#### Work item:
Beginning with the line below that contains "下个主题 (371, 154)" and ending with the line that contains "剪报栏 (268, 109)", copy every line exactly. Copy nothing else.

#### Excerpted data:

== Segment start ==

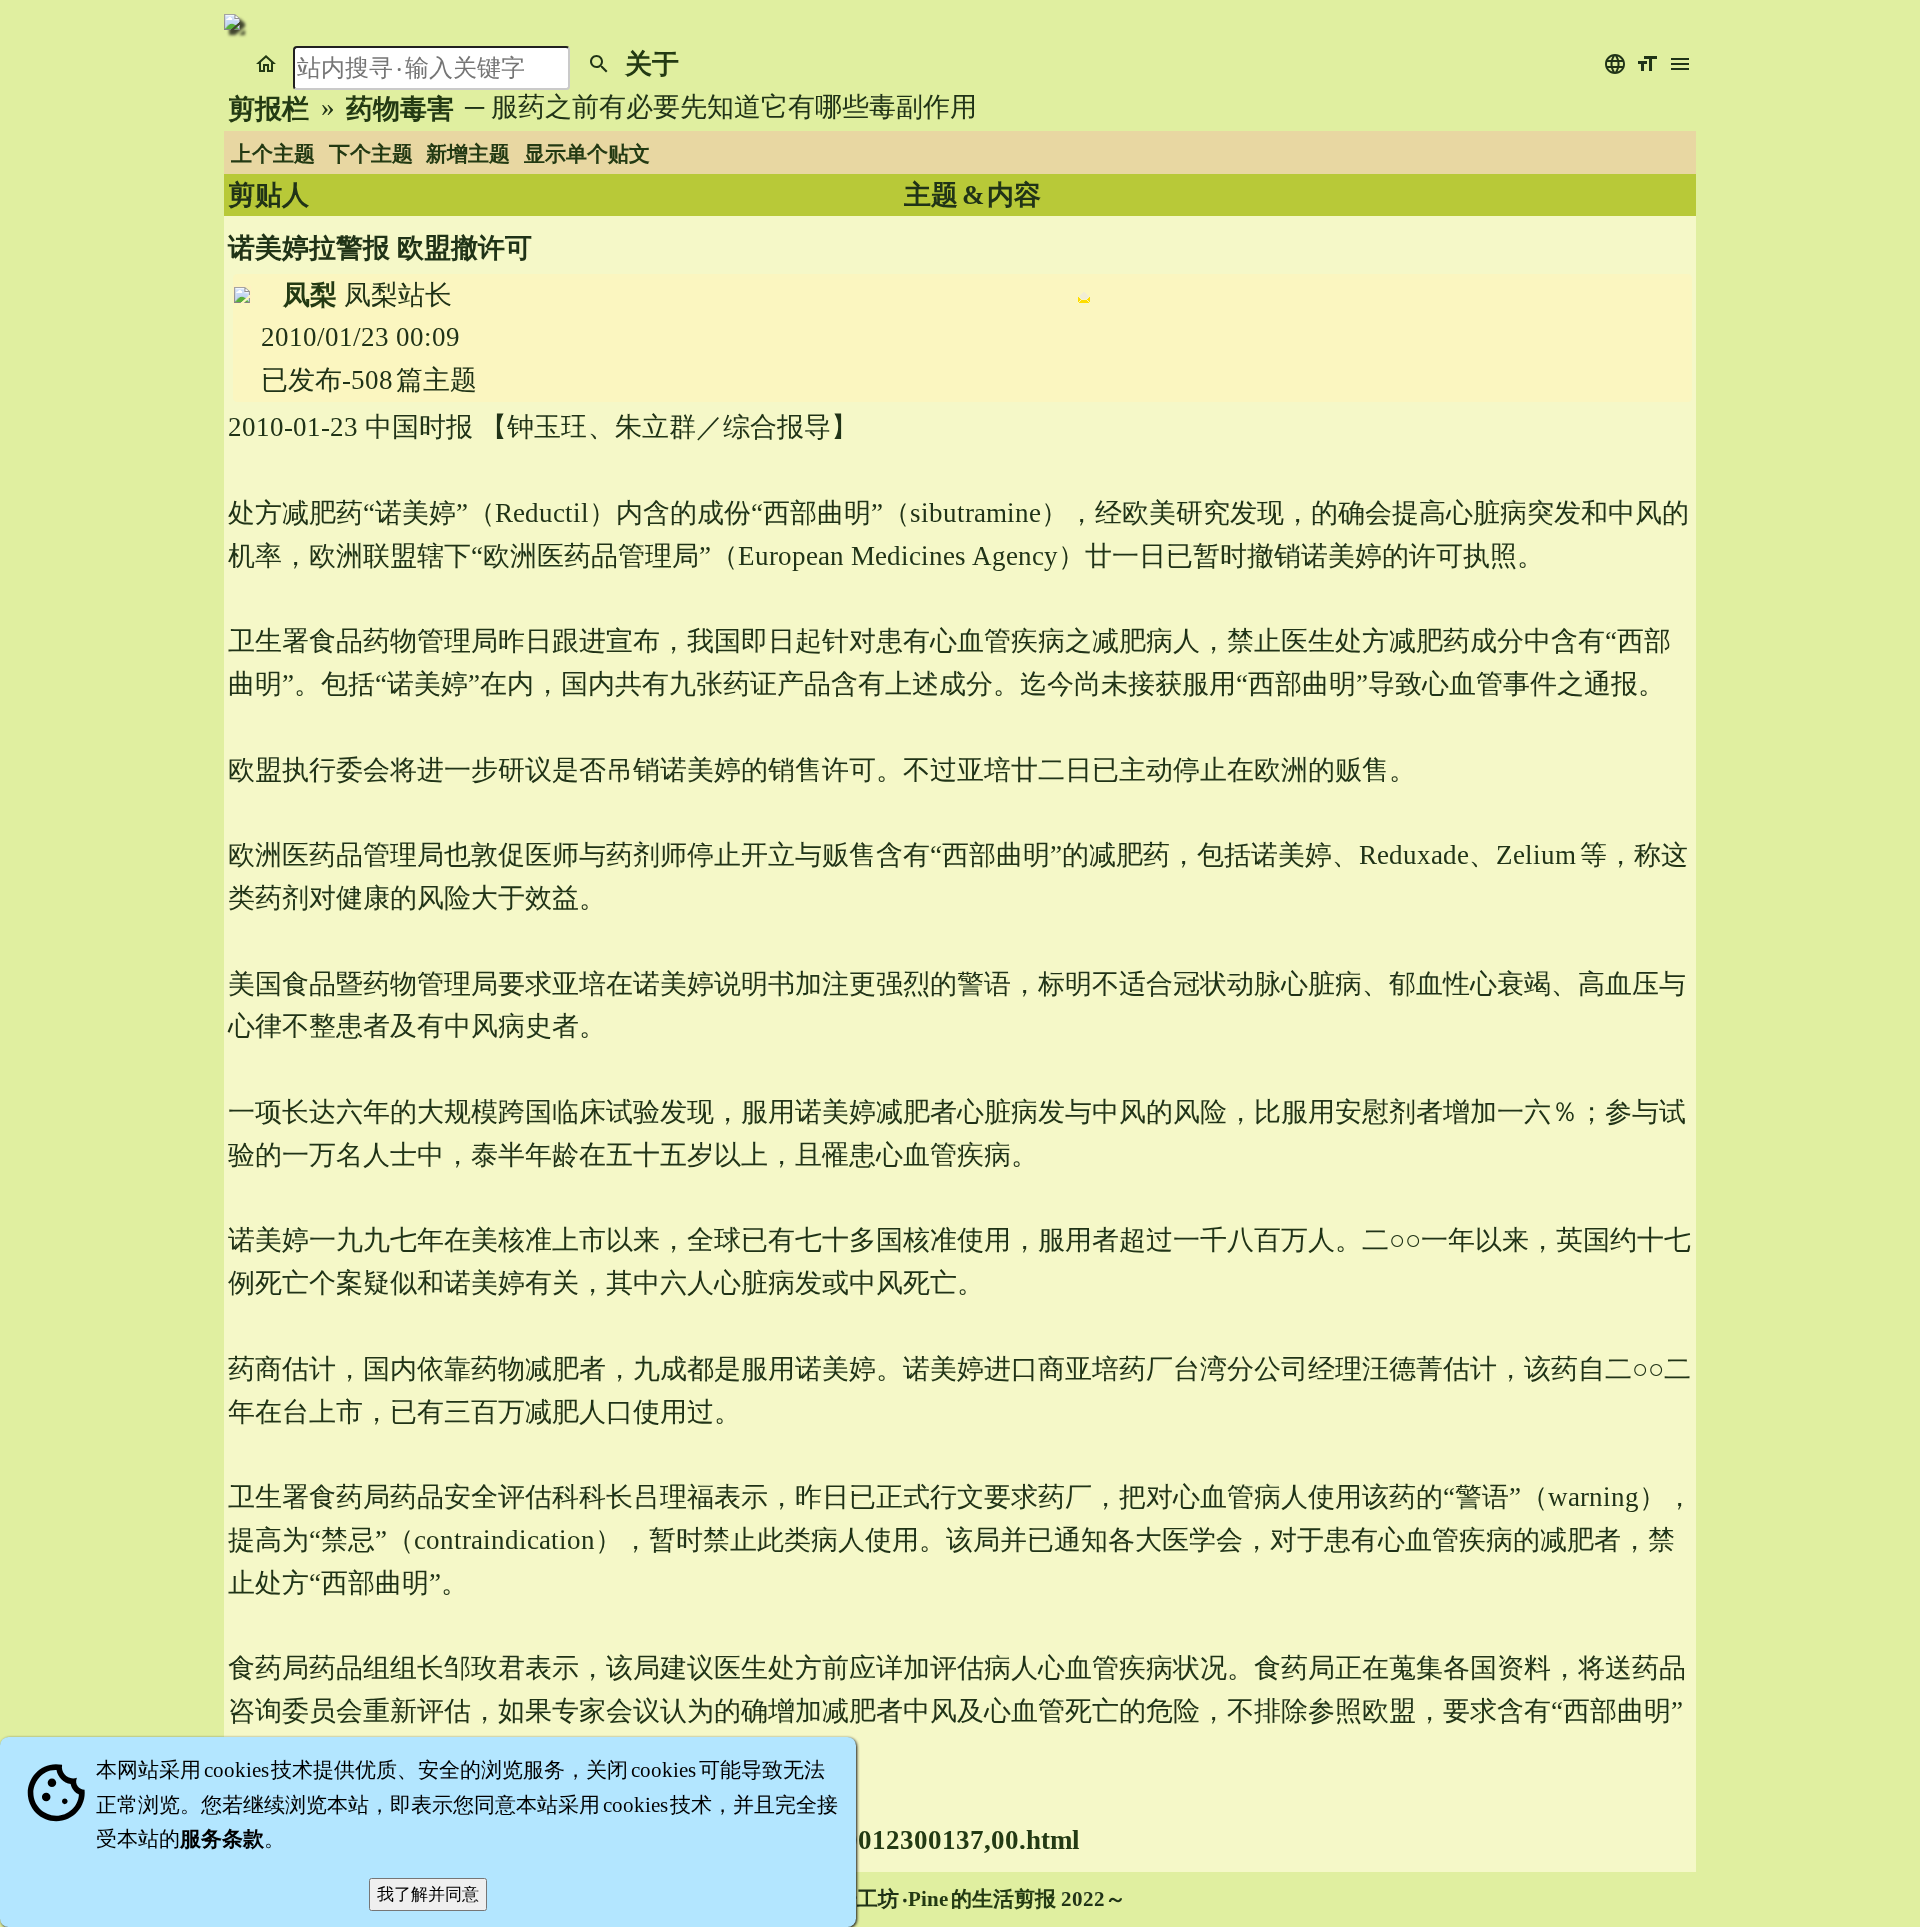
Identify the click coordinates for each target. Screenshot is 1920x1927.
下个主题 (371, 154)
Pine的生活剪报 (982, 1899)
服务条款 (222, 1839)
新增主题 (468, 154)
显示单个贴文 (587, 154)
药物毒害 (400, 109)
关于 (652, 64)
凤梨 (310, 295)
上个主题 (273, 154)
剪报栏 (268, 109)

== Segment end ==
== Segment start ==

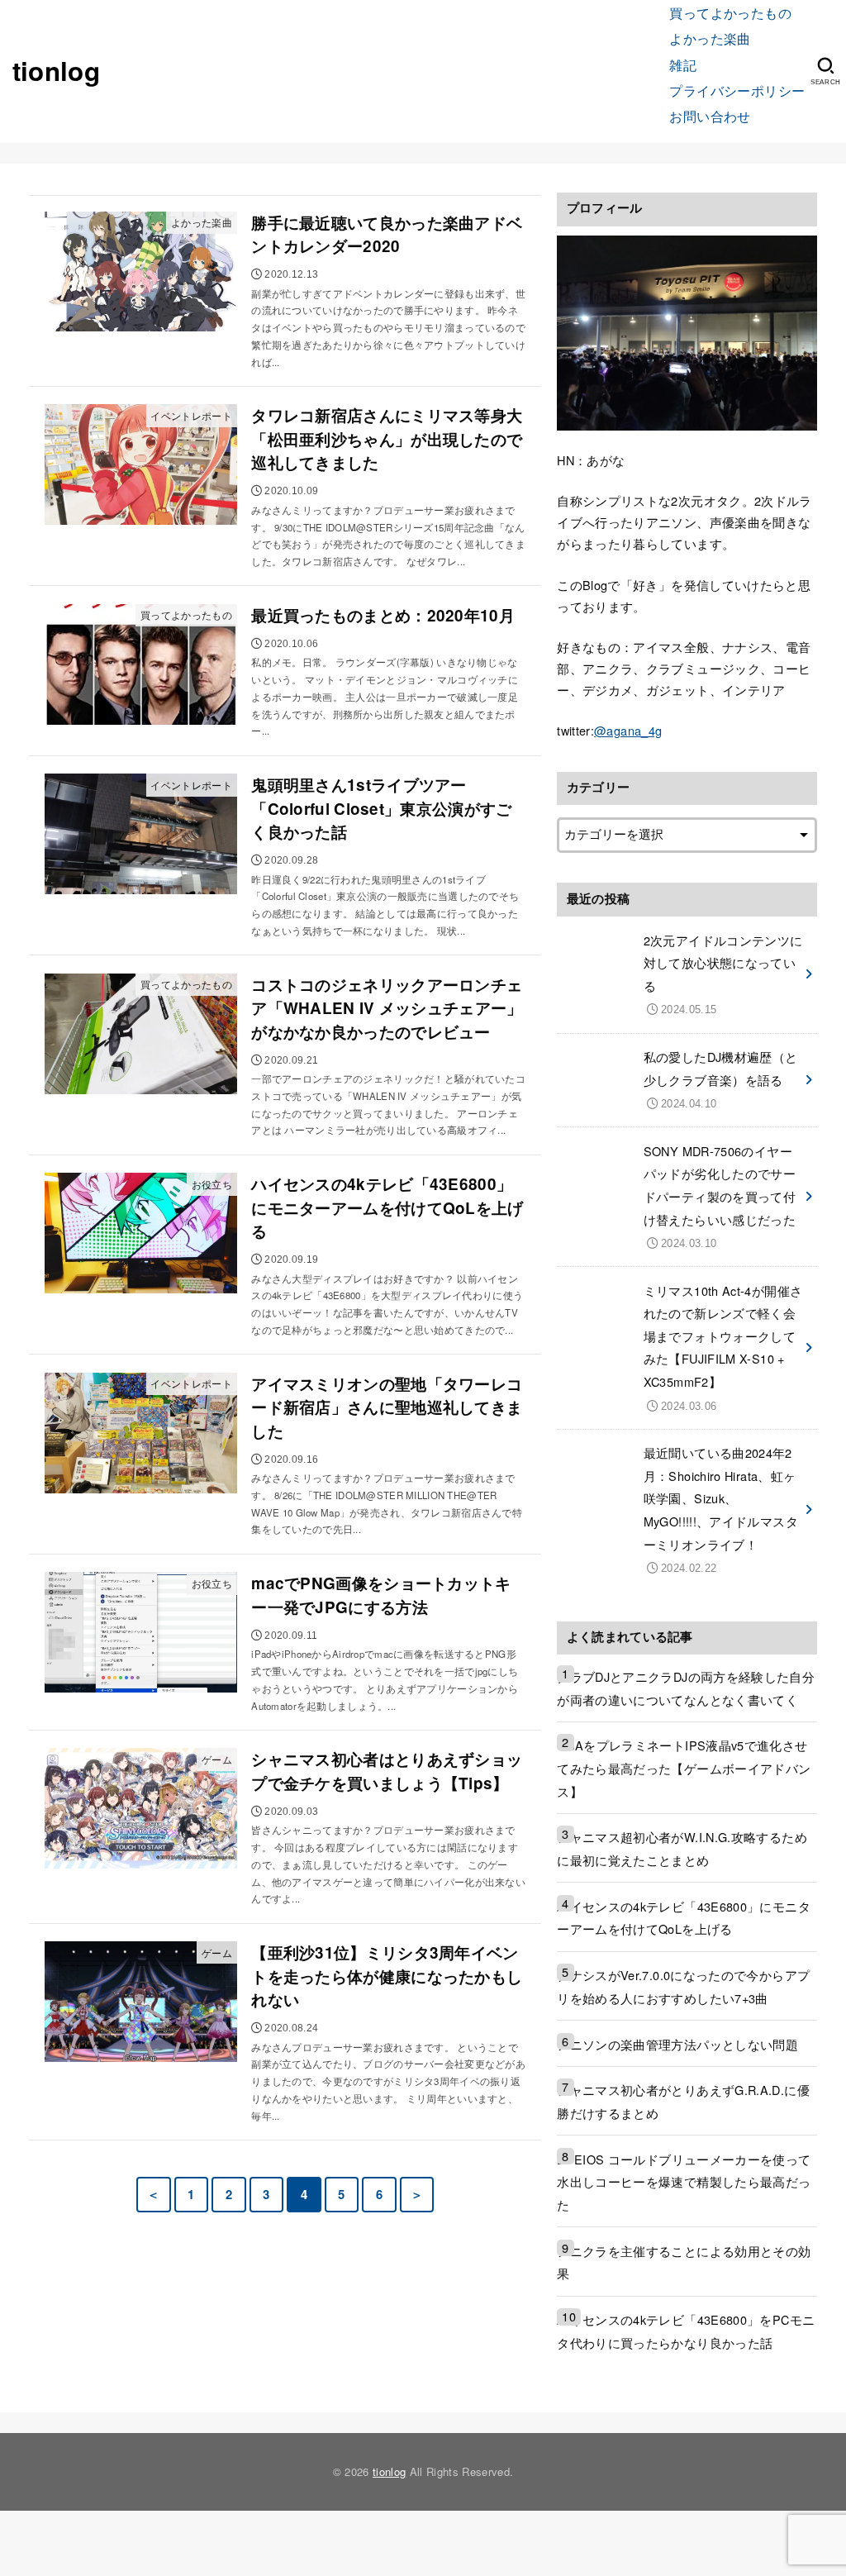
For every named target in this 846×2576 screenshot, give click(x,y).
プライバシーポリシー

== Segment end ==
== Segment start ==

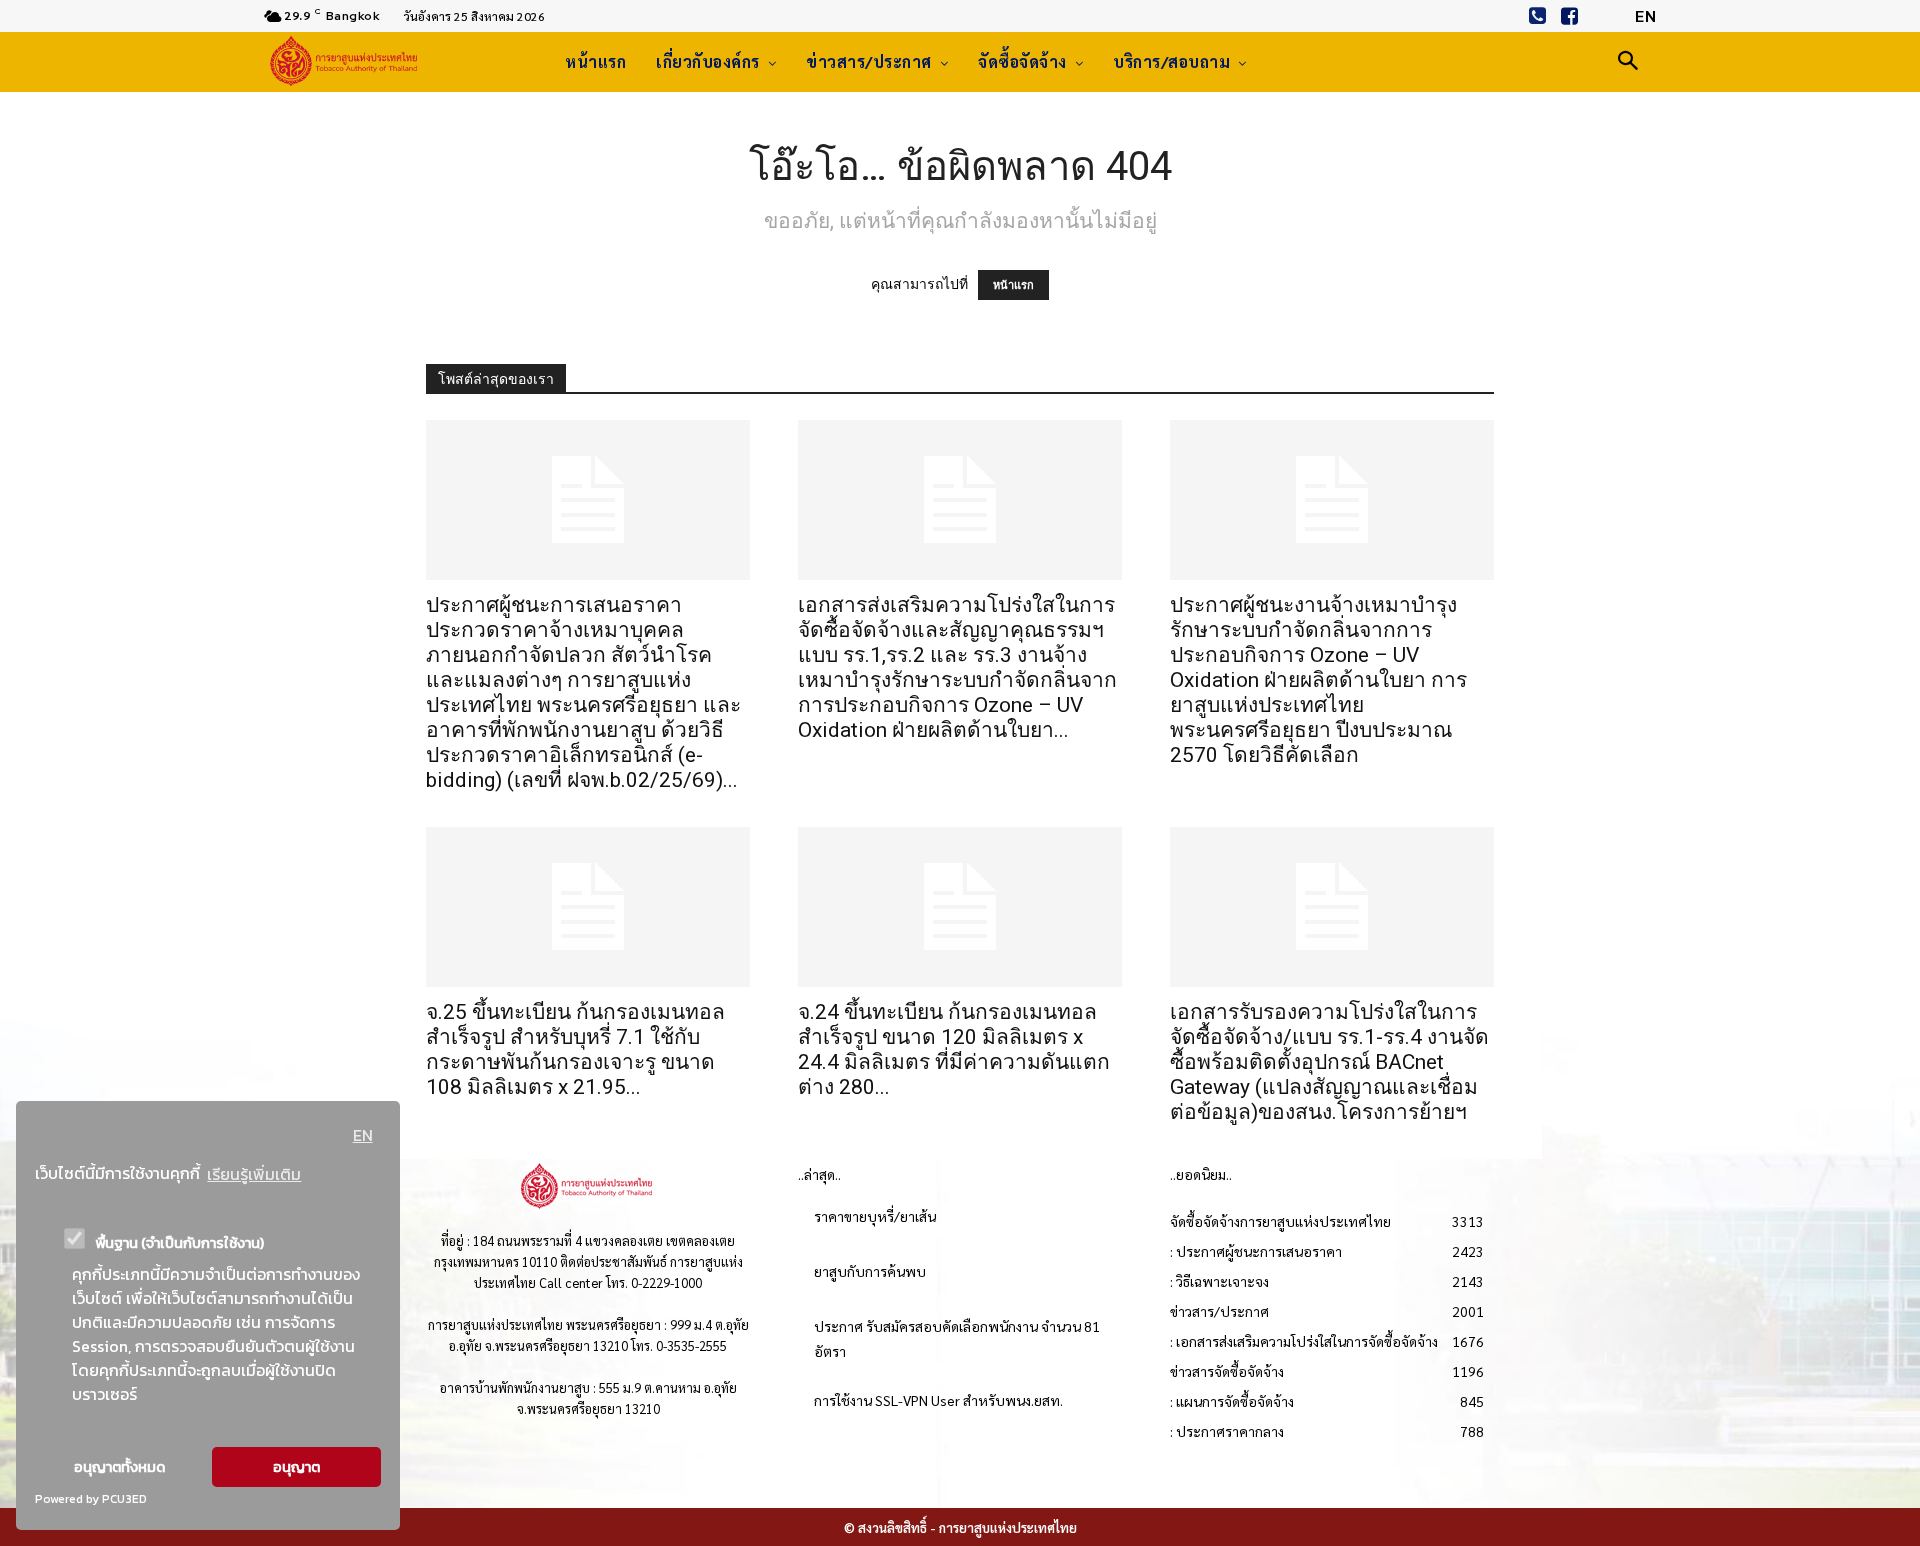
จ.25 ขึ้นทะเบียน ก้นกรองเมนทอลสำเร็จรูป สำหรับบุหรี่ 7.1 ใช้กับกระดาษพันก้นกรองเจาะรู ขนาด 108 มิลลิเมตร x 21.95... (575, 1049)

== Segment end ==

#### Output:
下个主题 (371, 154)
Pine的生活剪报 (982, 1899)
服务条款 (222, 1839)
新增主题 (468, 154)
显示单个贴文 (587, 154)
药物毒害 (400, 109)
关于 (652, 64)
凤梨 (310, 295)
上个主题 (273, 154)
剪报栏 (268, 109)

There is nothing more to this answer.